SAN JOSE — Peter Diamandis, the diminutive spiritual leader of a new generation of rocketeers determined to turn space into a paying business, held up a thick wallet.

"Did anybody lose this?"

The roomful of dreamers laughed appreciatively.

Money -- the lack of it and desire for more of it -- drew scores of rocket entrepreneurs last week to the Space Investment Summit, one of the first business events in the budding field of private commercial space travel.

Attendees pitched such equipment as new spacesuits, inflatable launch vehicles and NASCAR-styled rocket racers to an admittedly modest -- and skeptical -- group of venture capitalists.

What they were all hoping for is a replay of the Netscape Moment, that point when investors began throwing billions of dollars into the newfangled contraption called the Internet.

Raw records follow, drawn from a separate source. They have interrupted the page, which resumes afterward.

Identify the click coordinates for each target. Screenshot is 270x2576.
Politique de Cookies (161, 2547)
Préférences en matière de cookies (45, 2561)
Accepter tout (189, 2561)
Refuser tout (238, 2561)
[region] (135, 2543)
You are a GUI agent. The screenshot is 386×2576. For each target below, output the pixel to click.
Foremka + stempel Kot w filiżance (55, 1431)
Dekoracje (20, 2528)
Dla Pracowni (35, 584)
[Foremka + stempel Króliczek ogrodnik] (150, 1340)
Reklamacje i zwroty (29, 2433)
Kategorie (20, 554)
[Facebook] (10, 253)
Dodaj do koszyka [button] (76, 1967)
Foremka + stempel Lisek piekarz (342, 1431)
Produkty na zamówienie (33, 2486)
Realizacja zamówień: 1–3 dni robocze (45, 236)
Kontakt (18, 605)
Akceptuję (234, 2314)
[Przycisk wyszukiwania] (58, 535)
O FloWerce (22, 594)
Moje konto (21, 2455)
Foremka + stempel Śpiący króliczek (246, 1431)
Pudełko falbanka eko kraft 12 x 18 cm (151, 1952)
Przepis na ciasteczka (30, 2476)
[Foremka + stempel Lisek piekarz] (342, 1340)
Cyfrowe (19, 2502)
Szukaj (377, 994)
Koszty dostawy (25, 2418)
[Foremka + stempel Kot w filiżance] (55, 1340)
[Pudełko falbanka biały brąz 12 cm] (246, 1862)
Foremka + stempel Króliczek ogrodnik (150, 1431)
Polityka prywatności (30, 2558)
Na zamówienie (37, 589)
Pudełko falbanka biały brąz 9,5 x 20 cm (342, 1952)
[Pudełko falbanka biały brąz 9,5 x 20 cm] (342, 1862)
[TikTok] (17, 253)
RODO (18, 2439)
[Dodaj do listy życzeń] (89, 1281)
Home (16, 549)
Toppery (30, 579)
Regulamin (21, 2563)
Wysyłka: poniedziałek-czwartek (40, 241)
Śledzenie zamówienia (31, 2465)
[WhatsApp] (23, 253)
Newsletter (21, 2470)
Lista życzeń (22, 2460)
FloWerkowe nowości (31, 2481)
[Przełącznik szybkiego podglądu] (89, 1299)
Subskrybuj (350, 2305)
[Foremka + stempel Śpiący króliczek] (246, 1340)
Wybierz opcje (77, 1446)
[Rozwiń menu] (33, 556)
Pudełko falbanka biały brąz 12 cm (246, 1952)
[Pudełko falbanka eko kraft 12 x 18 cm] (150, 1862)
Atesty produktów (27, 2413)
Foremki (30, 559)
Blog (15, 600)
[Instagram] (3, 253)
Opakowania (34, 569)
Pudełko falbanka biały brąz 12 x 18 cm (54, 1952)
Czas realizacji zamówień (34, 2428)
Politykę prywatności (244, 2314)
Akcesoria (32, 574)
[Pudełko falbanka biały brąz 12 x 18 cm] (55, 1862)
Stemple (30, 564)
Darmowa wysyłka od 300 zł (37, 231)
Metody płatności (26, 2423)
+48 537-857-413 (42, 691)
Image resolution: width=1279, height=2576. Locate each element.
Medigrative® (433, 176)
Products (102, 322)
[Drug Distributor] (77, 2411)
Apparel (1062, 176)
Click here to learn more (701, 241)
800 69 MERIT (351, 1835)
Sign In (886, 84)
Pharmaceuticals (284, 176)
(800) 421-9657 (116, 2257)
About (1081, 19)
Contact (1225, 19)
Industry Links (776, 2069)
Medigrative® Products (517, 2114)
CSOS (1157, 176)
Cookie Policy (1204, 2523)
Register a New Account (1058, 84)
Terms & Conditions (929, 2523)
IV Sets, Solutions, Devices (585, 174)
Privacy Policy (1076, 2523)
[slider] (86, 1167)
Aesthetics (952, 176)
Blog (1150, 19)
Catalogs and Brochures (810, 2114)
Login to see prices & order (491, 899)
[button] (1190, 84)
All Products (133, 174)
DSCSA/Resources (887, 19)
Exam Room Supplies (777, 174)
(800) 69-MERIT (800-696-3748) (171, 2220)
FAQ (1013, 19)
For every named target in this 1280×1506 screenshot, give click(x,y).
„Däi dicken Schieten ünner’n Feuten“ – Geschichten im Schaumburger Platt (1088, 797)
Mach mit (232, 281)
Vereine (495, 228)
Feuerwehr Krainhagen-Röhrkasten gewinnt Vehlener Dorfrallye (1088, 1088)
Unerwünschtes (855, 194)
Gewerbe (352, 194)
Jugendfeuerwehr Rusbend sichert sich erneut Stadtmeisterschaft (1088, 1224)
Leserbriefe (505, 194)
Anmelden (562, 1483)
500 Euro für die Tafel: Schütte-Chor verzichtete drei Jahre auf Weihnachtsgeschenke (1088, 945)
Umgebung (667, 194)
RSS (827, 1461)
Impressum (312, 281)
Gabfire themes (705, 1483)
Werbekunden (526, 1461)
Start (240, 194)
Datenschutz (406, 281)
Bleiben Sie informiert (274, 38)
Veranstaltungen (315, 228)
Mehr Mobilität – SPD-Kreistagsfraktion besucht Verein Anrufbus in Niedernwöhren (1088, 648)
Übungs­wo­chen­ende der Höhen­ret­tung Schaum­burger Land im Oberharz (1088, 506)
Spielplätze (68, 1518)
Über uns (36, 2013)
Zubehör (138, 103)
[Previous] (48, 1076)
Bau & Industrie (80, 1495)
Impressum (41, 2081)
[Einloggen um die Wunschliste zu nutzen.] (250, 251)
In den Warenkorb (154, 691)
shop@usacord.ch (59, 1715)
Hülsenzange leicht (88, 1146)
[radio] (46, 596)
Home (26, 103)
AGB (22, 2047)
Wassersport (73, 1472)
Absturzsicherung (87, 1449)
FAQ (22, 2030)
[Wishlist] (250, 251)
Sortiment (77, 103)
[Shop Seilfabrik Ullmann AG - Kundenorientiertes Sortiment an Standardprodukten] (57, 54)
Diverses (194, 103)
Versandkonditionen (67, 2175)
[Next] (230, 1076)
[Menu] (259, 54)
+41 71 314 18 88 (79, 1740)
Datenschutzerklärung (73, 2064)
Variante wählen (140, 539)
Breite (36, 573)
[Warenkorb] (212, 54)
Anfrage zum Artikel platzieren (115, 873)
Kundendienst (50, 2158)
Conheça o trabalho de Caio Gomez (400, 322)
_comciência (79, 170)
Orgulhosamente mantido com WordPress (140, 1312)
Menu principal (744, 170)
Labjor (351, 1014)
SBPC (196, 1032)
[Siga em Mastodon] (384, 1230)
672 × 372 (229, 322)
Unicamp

The rocketeers who gathered for the two-day event at the Dolce Hayes Mansion were confident their Sputnik Moment was near, believing it's just a matter of time before venture capital billionaires realize that space is not just a place, but also a cash register.

"We are living in a different time and age now," said Diamandis, head of the X Prize Foundation, which funded the $10-million prize that went to the first private manned craft launched into space three years ago. "For the first time ever the ability to build and operate space systems is in the hands of small companies."

Judging by the grim looks on the faces of investors at the event, the Sputnik Moment is still a long way off.

Remigius Shatas, a partner in RNR Ventures in Huntsville, Ala., said he had invested as much as $10 million in the space business and had yet to make money.

"Maybe the killer app hasn't been invented yet," he said.

Bob Werb, chairman of the board of the New York-based Space Frontier Foundation, conveyed advice from Walt Anderson, one of the largest and most colorful investors in new space businesses.

Anderson couldn't appear because he was in a federal jail cell, serving a sentence for tax evasion.

"Do not invest in miracles," Anderson warned. "Do not buy excuses and failures. Do not let your enthusiasm for space confuse your enthusiasm for a particular company."

There was no shortage of ideas.

Digital Solid State Propulsion, a 2-year-old Reno company, pitched its concept of electrically controllable rocket propellant.